▶ What is asked
Pull out each line of the rows below that contains the string "icon", and copy those lines unchanged.

▶ Exercise materials
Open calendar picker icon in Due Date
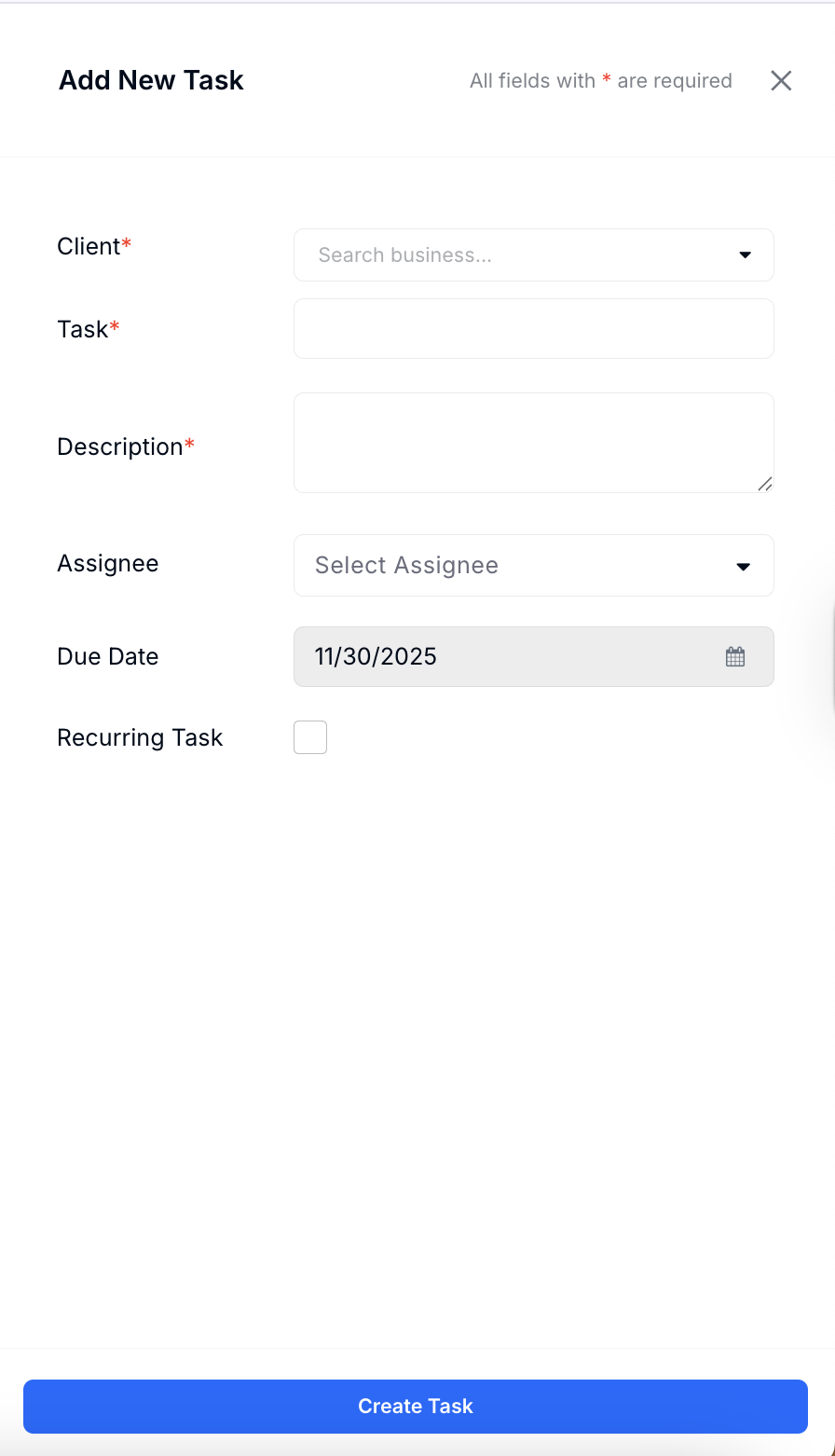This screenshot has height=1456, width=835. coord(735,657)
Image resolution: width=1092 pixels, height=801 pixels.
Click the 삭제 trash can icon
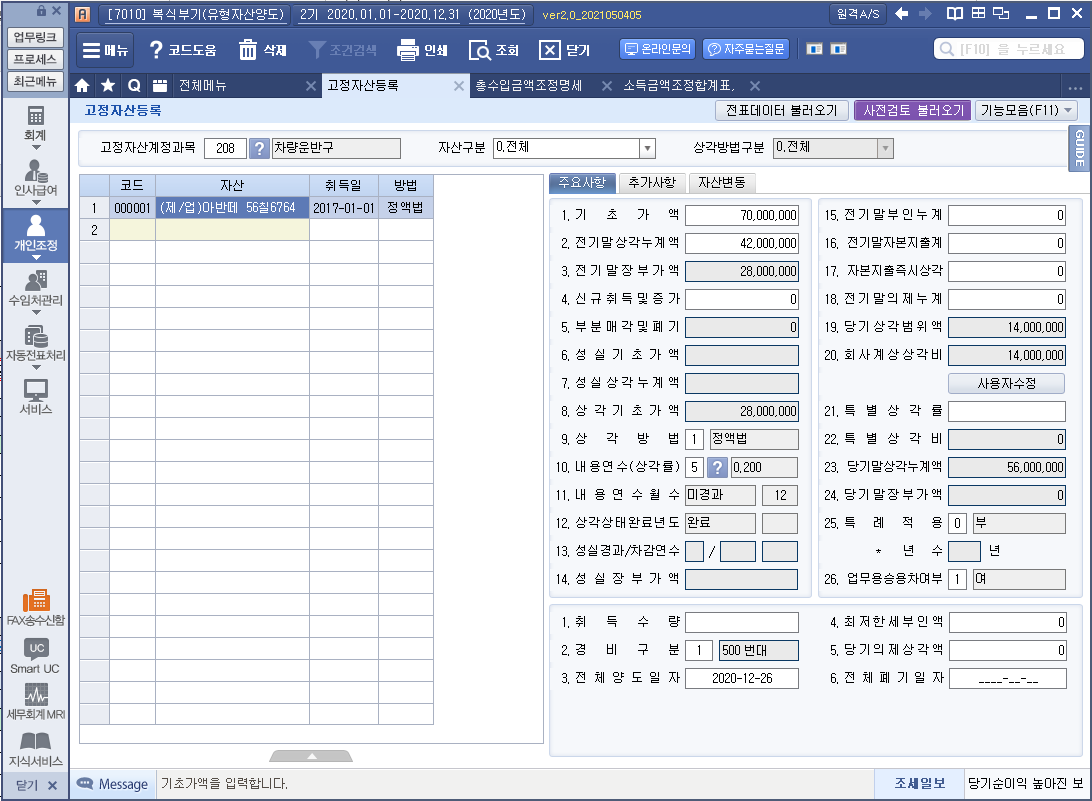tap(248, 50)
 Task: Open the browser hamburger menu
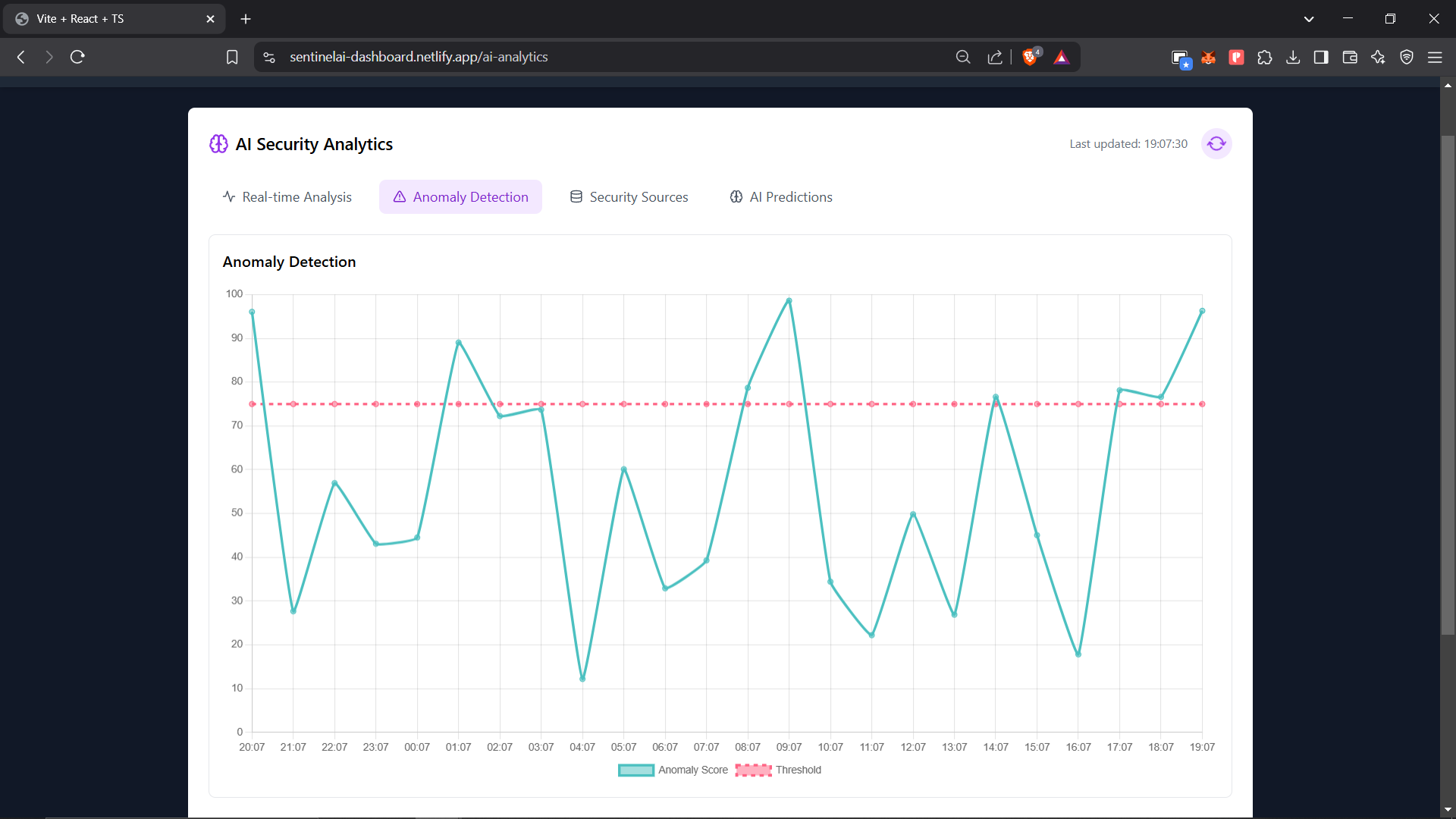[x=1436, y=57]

▶ Result for this exercise
Open calendar picker icon in Due Date
Click the 삭제 trash can icon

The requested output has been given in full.